Questo è evidente: il fattore umano resta decisivo.
Sì, ma è evidente fino a un certo punto. E non a tutti, più che altro. La realtà, sovente, non ha dati disponibili su tutto. Pensiamo ai poveri, sovente non rilevati e dunque invisibili. Chi è ancora analogico, in un contesto del genere – gli anziani o comunque tutti coloro esclusi dal digital divide – è come se non esistesse. E dunque l’ingiustizia si trova dietro l’angolo.

Come si potrebbe lavorare con l’IA per renderla maggiormente tech4welfare?
L’IA ha un potere conoscitivo sulla realtà. Quindi è capace di fornire al decisore delle informazioni. Ma quali? Se la uso per scovare anomalie con intelligenza ha un impatto sociale. Pensiamo al riconoscimento facciale: può essere adoperato per scopi non democratici, certamente. Ma può essere un formidabile strumento per accompagnare la didattica di una persona fragile o affetta da disturbi psichici, per cogliere disagi o progressi. Insomma, è la stessa potenza, ma con ben altro impatto…

Tutto questo ha dei costi enormi.
Dovremmo imparare a usare meglio la parola investimenti, dal momento che sono scelte che ci proiettano in avanti. E proprio la consistenza economica deve fornire la cifra della corresponsabilità in gioco. Più una cultura dell’inclusione viene diffusa, più l’economia, la ricerca e la finanza possono lavorare meglio. Con benefici per tutti, anche nel risparmio della allocazione delle risorse.

Serve maggiore interdisciplinarità?
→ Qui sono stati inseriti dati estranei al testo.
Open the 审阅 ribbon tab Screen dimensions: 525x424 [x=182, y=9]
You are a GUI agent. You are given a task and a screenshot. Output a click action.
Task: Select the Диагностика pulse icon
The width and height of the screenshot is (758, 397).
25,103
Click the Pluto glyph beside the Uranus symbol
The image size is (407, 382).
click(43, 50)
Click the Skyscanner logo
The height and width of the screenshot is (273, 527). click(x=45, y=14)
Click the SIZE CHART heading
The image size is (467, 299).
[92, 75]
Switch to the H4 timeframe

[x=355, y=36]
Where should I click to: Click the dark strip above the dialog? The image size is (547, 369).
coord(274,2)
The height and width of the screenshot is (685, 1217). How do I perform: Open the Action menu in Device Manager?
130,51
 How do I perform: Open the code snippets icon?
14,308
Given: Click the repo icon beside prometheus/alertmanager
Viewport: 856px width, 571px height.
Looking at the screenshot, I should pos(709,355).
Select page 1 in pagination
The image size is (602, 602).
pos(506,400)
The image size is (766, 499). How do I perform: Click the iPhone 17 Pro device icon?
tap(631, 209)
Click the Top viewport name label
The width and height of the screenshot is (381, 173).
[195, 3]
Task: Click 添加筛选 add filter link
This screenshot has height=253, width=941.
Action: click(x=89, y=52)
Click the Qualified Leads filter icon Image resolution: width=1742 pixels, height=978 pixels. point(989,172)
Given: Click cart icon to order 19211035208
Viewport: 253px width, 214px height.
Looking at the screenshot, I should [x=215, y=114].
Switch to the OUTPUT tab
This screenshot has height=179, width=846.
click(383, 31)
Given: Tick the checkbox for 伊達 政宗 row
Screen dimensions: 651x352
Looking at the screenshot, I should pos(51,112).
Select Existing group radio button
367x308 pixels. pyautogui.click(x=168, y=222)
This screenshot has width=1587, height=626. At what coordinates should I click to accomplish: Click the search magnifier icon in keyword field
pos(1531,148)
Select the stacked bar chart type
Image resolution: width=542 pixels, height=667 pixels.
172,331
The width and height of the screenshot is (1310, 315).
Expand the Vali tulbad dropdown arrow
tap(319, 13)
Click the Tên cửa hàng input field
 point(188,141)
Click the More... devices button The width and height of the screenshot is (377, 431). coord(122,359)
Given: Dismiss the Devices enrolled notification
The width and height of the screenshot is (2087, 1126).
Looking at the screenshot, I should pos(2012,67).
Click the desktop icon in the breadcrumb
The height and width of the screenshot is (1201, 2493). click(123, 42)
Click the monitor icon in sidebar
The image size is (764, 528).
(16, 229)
Che può fare Torino Social Impact?
La contaminazione tra i saperi è la strada migliore per crescere nel villaggio globale. Lo vedo quando metto vicini studenti di università diverse, sboccia un confronto assolutamente fecondo. Se Torino Social Impact favorisce questo dialogo è importantissimo. Serve a eliminare le barriere della autoreferenzialità. Cosicché la transizione digitale diventa utile sia per l’industria sia per il terzo settore. In maniera più ampia.

Torino ha le carte in regola per questo percorso?
Sì. Perché ha una contaminazione ottimale sul territorio. Vanta un tessuto accademico adatto non solo per la qualità della ricerca, ma anche per la quantità di laureati in questo settore, diverse centinaia ogni anno. Ha poi una configurazione del sistema produttivo estremamente ampia, dall’agrifood all’aerospazio alla meccatronica. Cioè esiste la capacità di “messa a terra” sostanzialmente su tutto. Ed esiste al contempo una cultura della sperimentazione sociale. Per cui tutto questo può avvenire meglio che altrove, con una scalabilità particolarmente interessante per applicazioni in tutta Italia.